Exercise tasks ▸
[1] In the questionnaire passage below, what must the undersigned do if a material change in the furnished information occurs before the subscription is accepted?
[2] Rewrite the paragraph of the questionnaire passage below that begins "All of the information which I have furnished" as a bulleted list, keeping its main facts.
[3] List the four representations that the questionnaire passage below says the undersigned makes if it is a corporation, partnership, trust or other form of business entity.
[Start Text passage]
The undersigned, if a corporation, partnership, trust or other form of business entity: (i) is authorized and otherwise duly qualified to purchase and hold the securities; (ii) has obtained such additional tax and other advice that it has deemed necessary and appropriate; (iii) has its principal place of business at its address set forth in this Questionnaire; and (iv) has not been formed for the specific purpose of acquiring the securities (although this may not necessarily disqualify the subscriber as a purchaser). The persons completing this Questionnaire and executing all other documents related to the offering, represent that they are duly authorized to complete or execute all such documents on behalf of the entity. (If the undersigned is one of the aforementioned entities, it agrees to supply any additional written or supplemental information that may be required, including any background documentation).

All of the information which I have furnished to the Company, and which is set forth in this Questionnaire, is correct and complete as of the date of this Questionnaire. If any material change in this information should occur prior to my subscription being accepted, I will immediately furnish the revised or corrected information to the Company. I further agree to be bound by all of the terms and conditions of the Offering Materials. I am the only person with a direct or indirect interest in the securities subscribed for hereby.

I understand the meaning and legal consequences of the representations, warranties, agreements, certifications and covenants made by me in this Questionnaire and agree, to the fullest extent permitted by applicable law to indemnify and hold harmless the Company and its officers, directors, employees, affiliates, and agents as well as the brokerage firm through which I am subscribing (if any) and all of its officers, directors, employees, affiliates, and agents from and against all losses, claims, damages, liabilities, whether joint or several, expenses (including legal fees and expenses), judgments, fines, settlements and other amounts of any nature whatsoever, known or unknown, liquidated or unliquidated, joint or several, which they may incur by reason of the failure of the undersigned to fulfill any of the terms or conditions set forth in the transaction documents. This subscription is not transferable or assignable by me without the prior written consent of the Company. If more than one person is completing this Questionnaire, the obligations of each shall be joint and several, and the representations contained in this Questionnaire shall be deemed to be made by, and be binding upon, each of these persons and his or her heirs, executors, administrators, successors, and assigns. This subscription, upon acceptance by the Company, shall be binding upon my heirs, executors, administrators, successors, and assigns.
[End Text passage]
[Start Collected material]
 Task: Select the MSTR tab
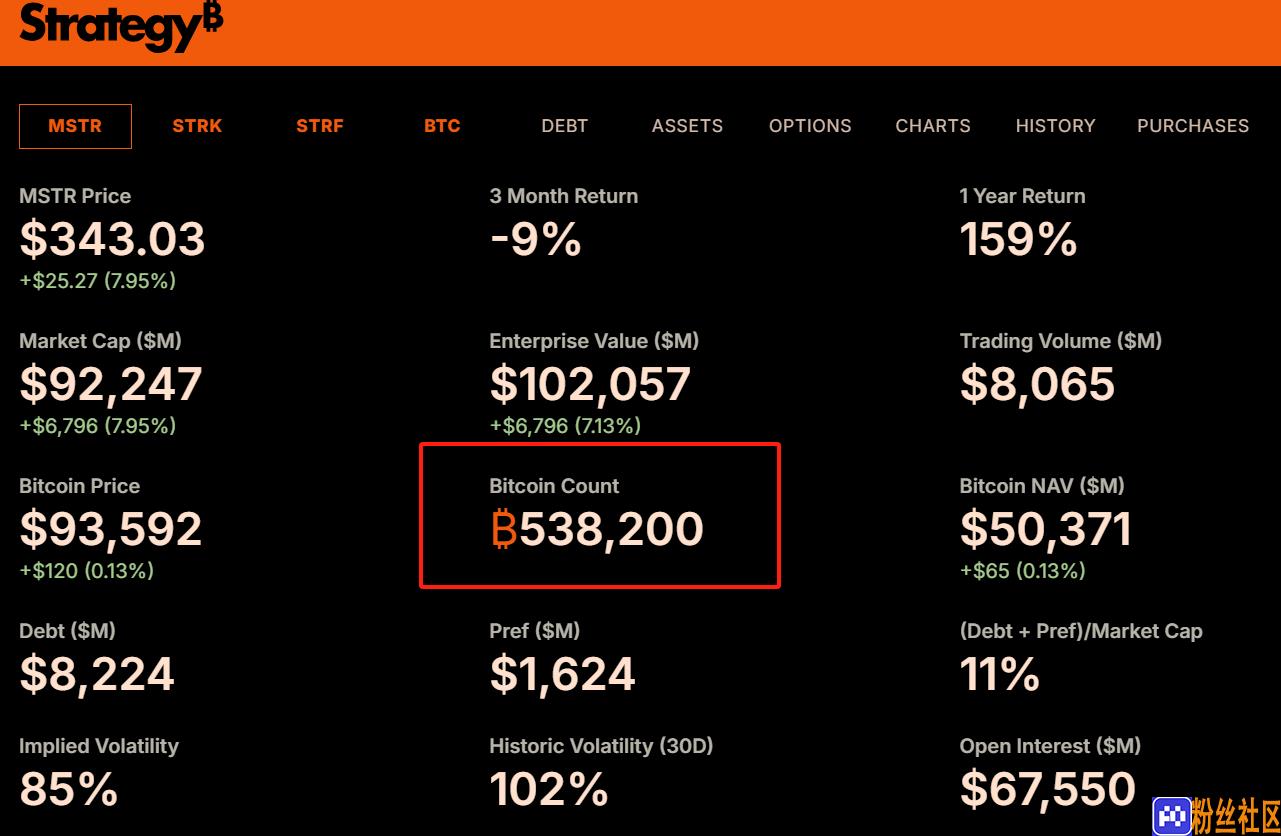pos(75,126)
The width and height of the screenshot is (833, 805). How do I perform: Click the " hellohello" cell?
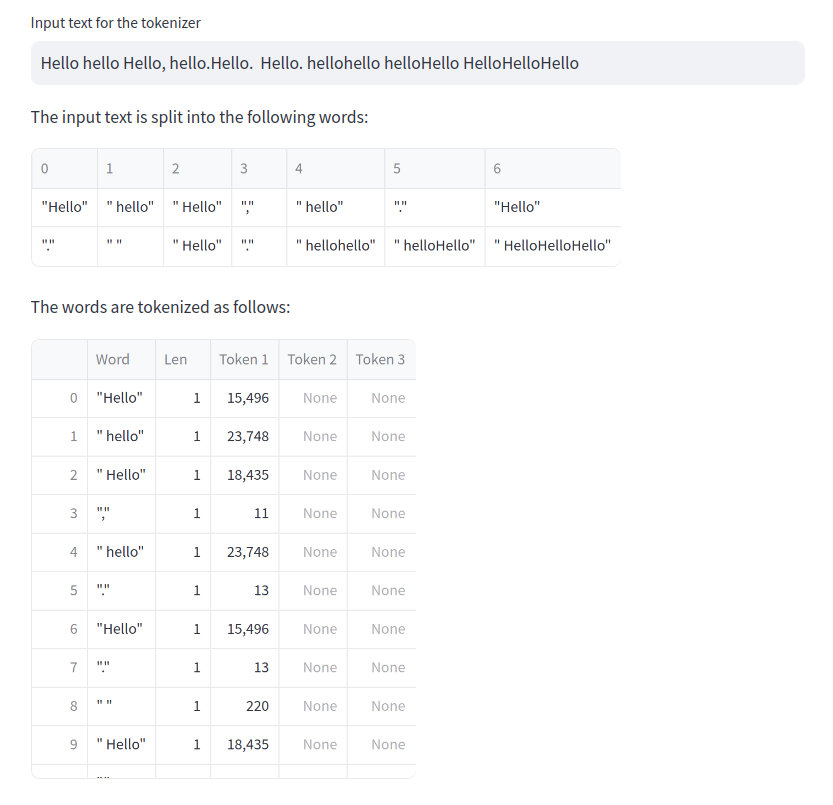(x=336, y=246)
[End Collected material]
Solutions by task ▸
[1] The undersigned must immediately furnish the revised or corrected information to the Company.

[2]
- All information furnished to the Company and set forth in the Questionnaire is correct and complete as of the Questionnaire's date.
- If any material change in this information occurs before the subscription is accepted, the revised or corrected information will be furnished to the Company immediately.
- The signer agrees to be bound by all terms and conditions of the Offering Materials.
- The signer is the only person with a direct or indirect interest in the securities subscribed for.

[3]
- It is authorized and otherwise duly qualified to purchase and hold the securities.
- It has obtained such additional tax and other advice as it has deemed necessary and appropriate.
- It has its principal place of business at its address set forth in the Questionnaire.
- It has not been formed for the specific purpose of acquiring the securities.